Every time I’ve tried to sit down to blog something happens, it’s like a big Alarm is going off, either in my house or just in my life in general, The little gnomes that live under my bed or something are ganging up together to let some un-known being know that, HEY, She is trying to blog again.. and then thats when the Dishwasher explodes along with a 4 car pile up out on the street and then the phone rings all at once. I have tired to blog 4 times this week alone and nothing has came of it, I am not sure exactly why, I also think it has to do with the lack of motivation for getting in world and taking pictures, I highly enjoy all the sponsors I have.. I really appreciate the amount of patients I have received from people who know me and the people who consider me as a friend and that in itself means more than you will ever know.
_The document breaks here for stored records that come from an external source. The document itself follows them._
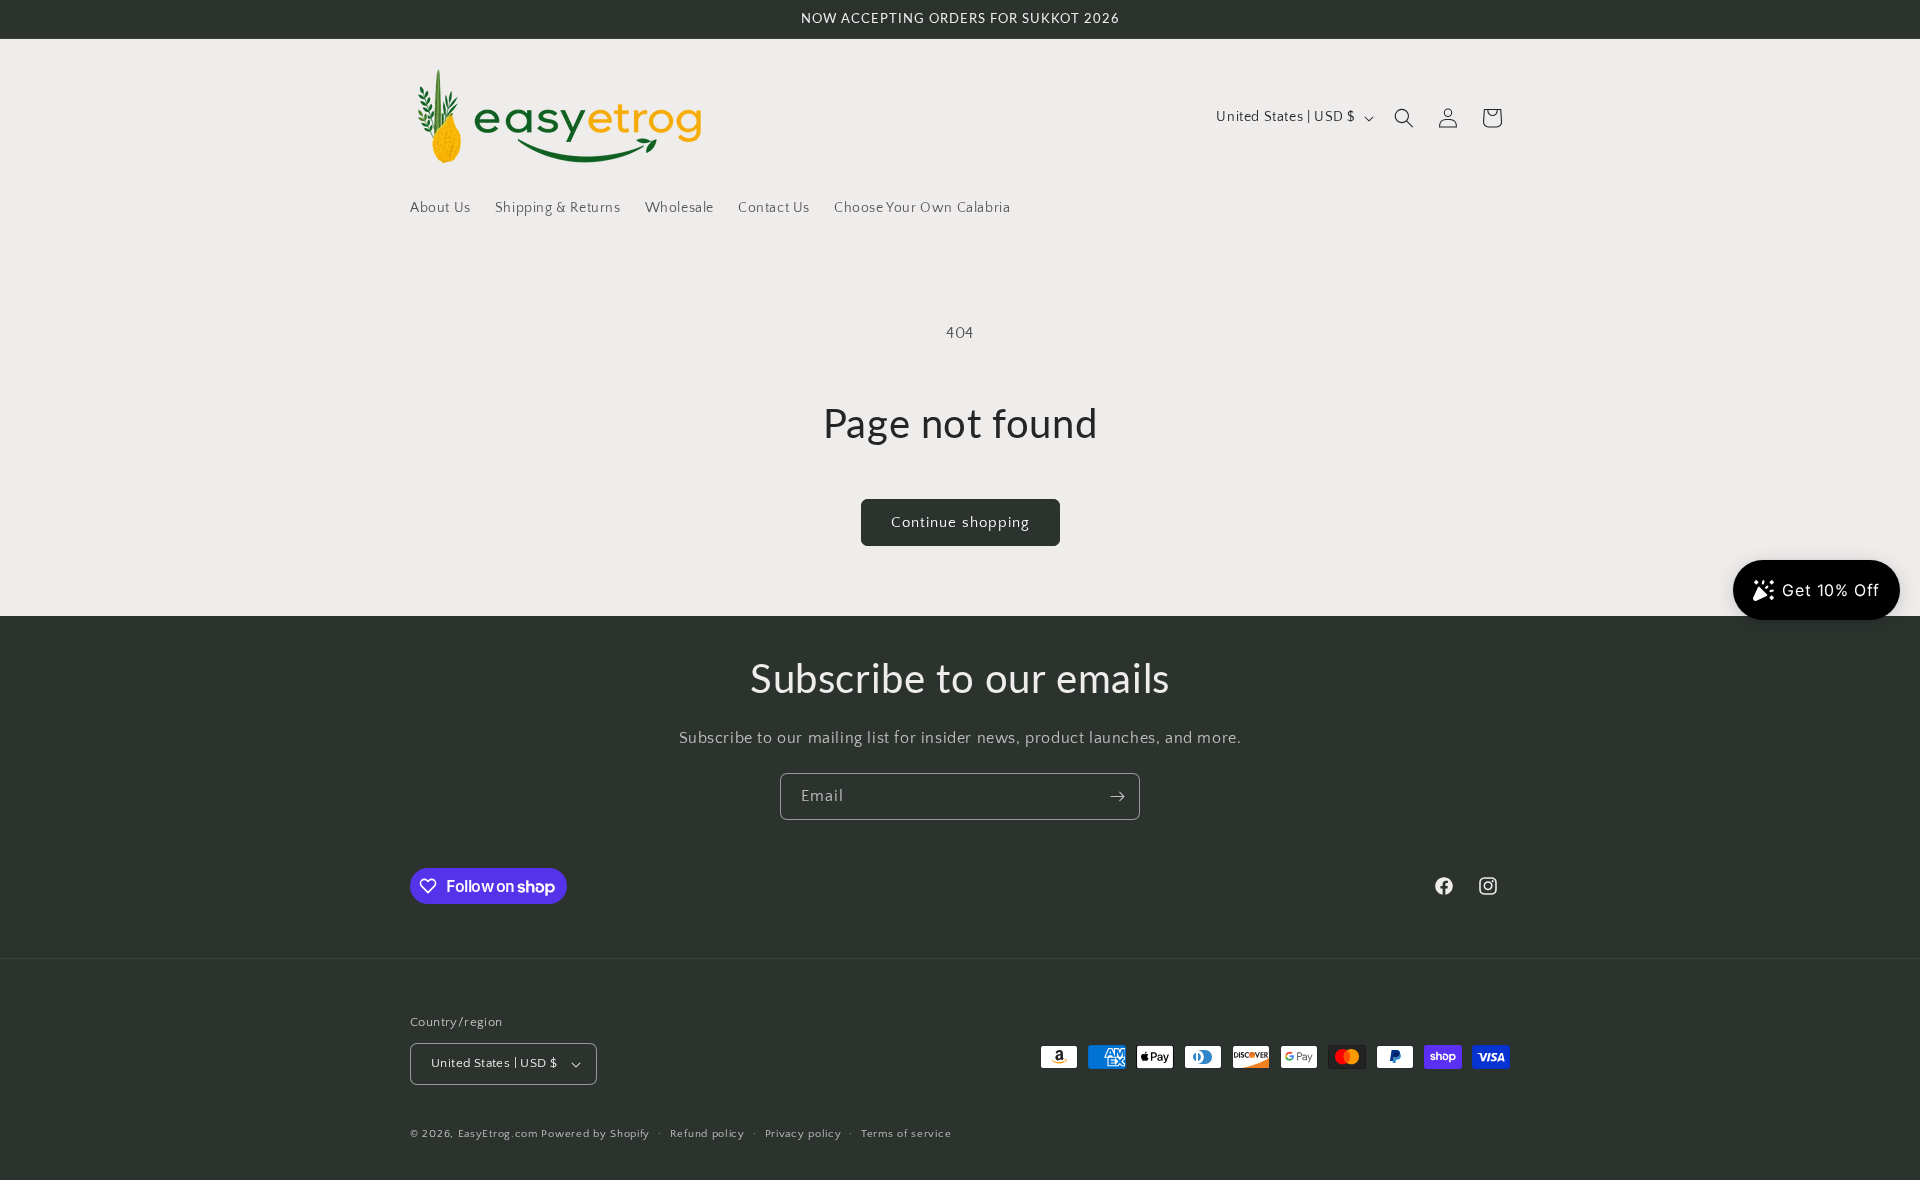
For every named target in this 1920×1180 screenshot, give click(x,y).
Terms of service (906, 1134)
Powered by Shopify (595, 1134)
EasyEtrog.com (498, 1134)
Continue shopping (960, 522)
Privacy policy (803, 1134)
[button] (1404, 118)
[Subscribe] (1117, 796)
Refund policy (707, 1134)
Unfortunately, even people I’ve known for years Ive decided to say good bye to or not even I just deleted them, either something happened and I wasn’t able to get over it and the things that had happened still bothered me severely and when I would try and talk to them about it the topic was either ignored or It was left to me to apologize even when I didn’t do anything. which is huge fault of mine, I hate conflict and to resolve it I will sometimes just try and settle it to make the conflict disappear. after much conflict with myself and the things that bothered me I just started deleting people. I dont really have any more open places in my life for negativity, I live with enough of it. I don’t want to stop blogging, well let me rephrase that I don’t want to stop making artsy pictures. I think Ive spent most of my time when I blog thinking about what I should or shouldn’t say, and I tend to end up pouring my heart out. I don’t expect anyone to understand what I am trying to say or where I am coming from, I think I am just tired of trying to give my friendship to people and my loyalty and they don’t see what they do to my feelings in the end.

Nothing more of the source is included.